Begitu pintu ditutup, mobil itu melaju kencang meninggalkannya di tengah kegelapan malam.
Wilona berdiri di pinggir jalan, sendirian. Angin berembus cukup kencang, rasa dinginnya seperti menusuk tulang karena Wilona mengenakan dress yang cukup tipis. Dress sederhana pemberian dari Shinta. Matanya mulai berkaca-kaca. Ia merapatkan baju nya, menatap langit yang kelam.
“Mama… kalau mama masih ada, apa Mama juga akan dibenci seperti ini, kenapa mereka jahat sama aku ma, aku salah apa?” bisiknya lirih.
Sementara itu di dalam mobil, Shinta menarik napas panjang lalu berkata dengan nada tajam,
“Kita tidak bisa membiarkan tuan Felix berpikir gadis itu pantas untuk Galen. Kita harus ubah rencana. Aku tidak rela jika gadis kampung itu yang menjadi menentu Dirgantara.”
Tania menatap kedua orang tuanya dengan mata menyala. “Berarti sekarang giliran aku, kan, Pa? Kakek Felix belum tahu siapa aku sebenarnya. Kalau aku bisa dekat dengan Galen, semuanya akan berubah.”
Wijaya tersenyum miring. “Benar. Galen adalah kunci.
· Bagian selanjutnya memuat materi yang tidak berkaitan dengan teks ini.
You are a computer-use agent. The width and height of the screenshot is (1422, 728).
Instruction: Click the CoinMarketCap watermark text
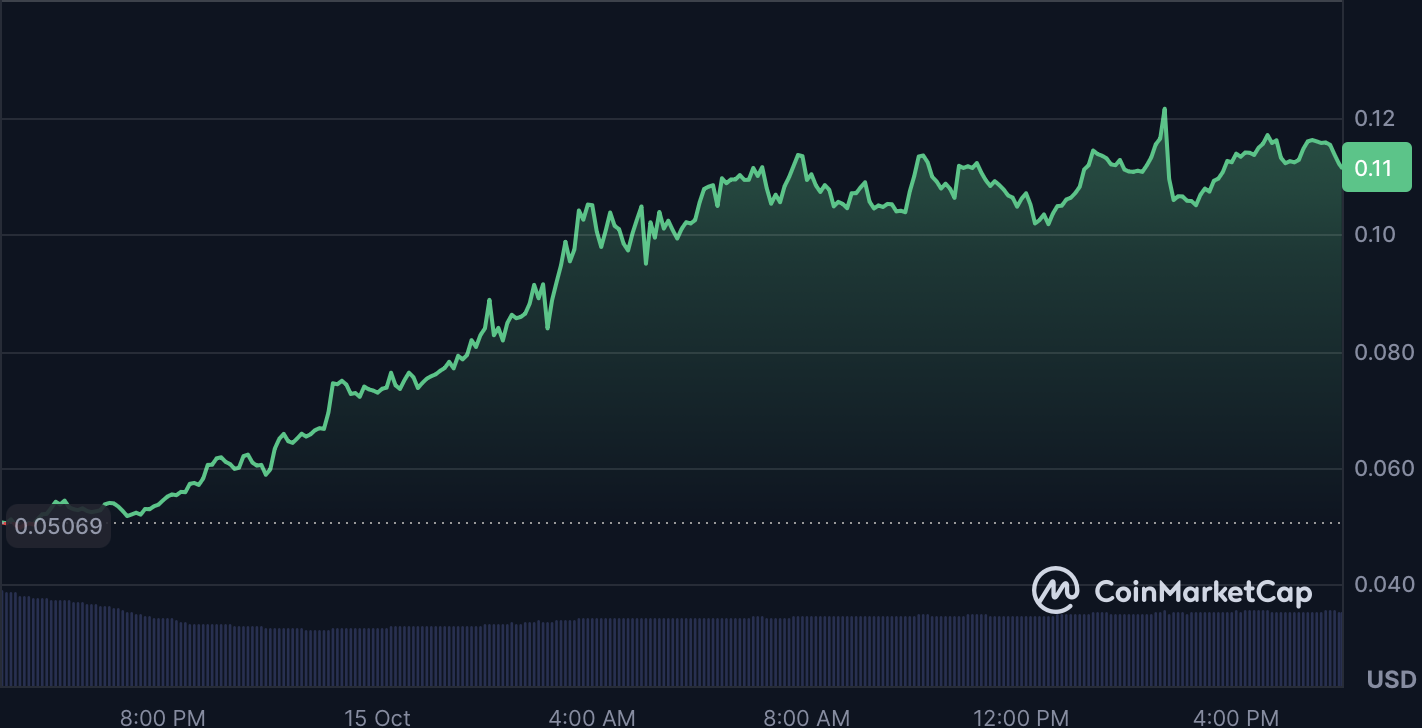pos(1203,592)
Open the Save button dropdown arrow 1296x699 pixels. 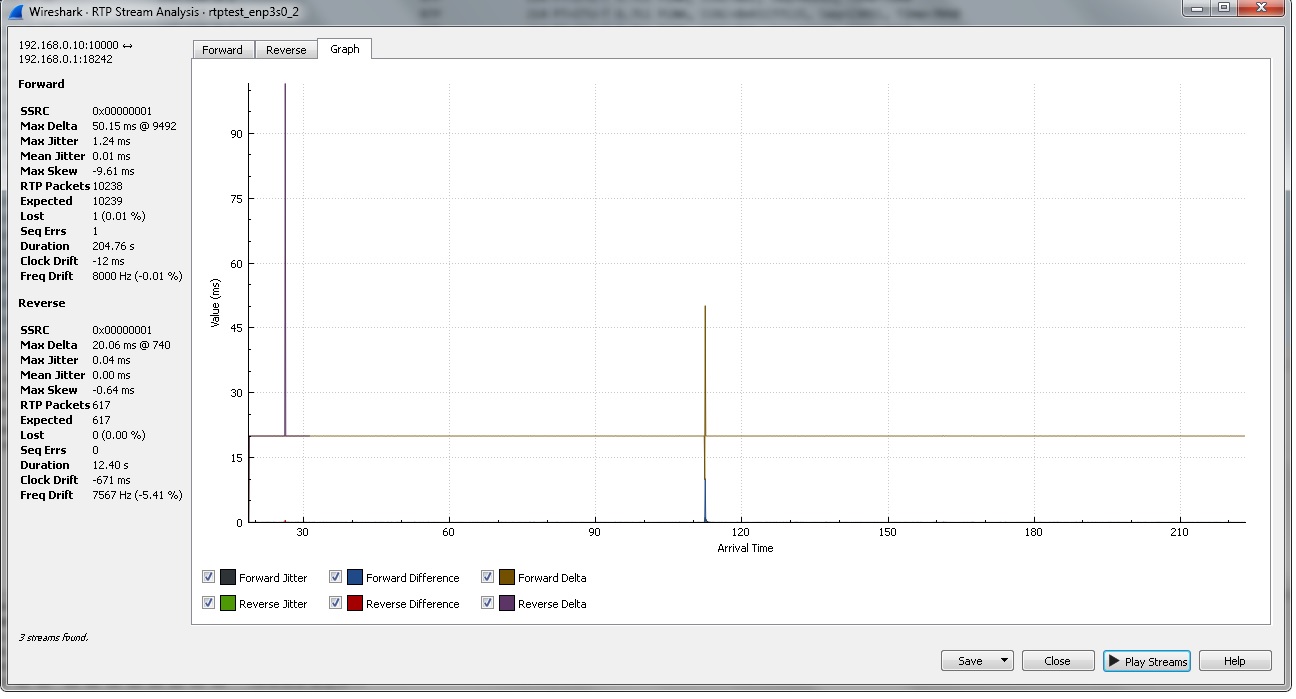pyautogui.click(x=1003, y=661)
Felix mungkin tersentuh oleh wajah Wilona yang mirip Lestari, tapi Galen… dia masih muda. Dia bisa kita kendalikan.”
Shinta menimpali dengan suara penuh intrik. “Kita harus buat Wilona terlihat buruk di mata tuan Felix dan Galen. Biar dia tahu, gadis kampung itu tak seindah kelihatannya.”
“Bagaimana caranya, Ma?” tanya Tania penuh semangat.
“Gunakan pesonamu,” jawab Shinta sinis. “Kamu pandai berakting manis di depan orang kaya. Dekati Galen, buat dia percaya bahwa kamu lebih cocok menjadi istrinya daripada si kampungan itu.”
Wijaya tertawa kecil, suaranya dingin. “Dan kalau perlu… kita buat Wilona tersingkir jauh dari kehidupan Felix. Setelah itu, tidak akan ada lagi penghalang.”
Tania tersenyum puas, memandang pantulan wajahnya di kaca mobil.
“Baiklah. Aku akan pastikan Galen hanya melihat aku… bukan dia.”
"Tapi bagaimana dengan wasiatnya mas?."
"Di sana kan tertulis kalau seluruh harta papa akan dialihkan ke Wilona kalau gadis itu sudah berumur 18 tahun, dan sekarang usianya masih belum cukup, masih lama, masih ada 8 bulan lagi."
"Apa tidak bisa sekarang saja kita buat surat pernyataan bahwa Wilona mengalihkan hartanya ke Mas?."
"Nggak bisa Shinta, pengacara papa tersebut orangnya sangat konsisten bahkan aku janjikan uang satu miliar agar dia mau mengalihkan harta itu atas namaku dia menolaknya mentah-mentah."
"Apa?? Kamu serius Mas?."
"Aku serius, aku sudah berusaha untuk mencari kelemahan pengacara itu, tapi dia sangat menutupi semua hal tentang keluarganya maupun hal pribadi lainnya, sehingga aku tidak bisa menjadikannya kelemahan."
"Pasti ada cara Mas nanti kita pikirkan lagi, yang jelas sekarang kita harus berhasil menggaet galon terlebih dahulu, kalaupun nantinya kita tidak bisa menguasai sepenuhnya harta papa setidaknya Tania akan menjadi Istri pewaris Dirgantara."
Mobil pun melaju menembus gelap malam, meninggalkan jejak licik yang baru saja mereka rancang.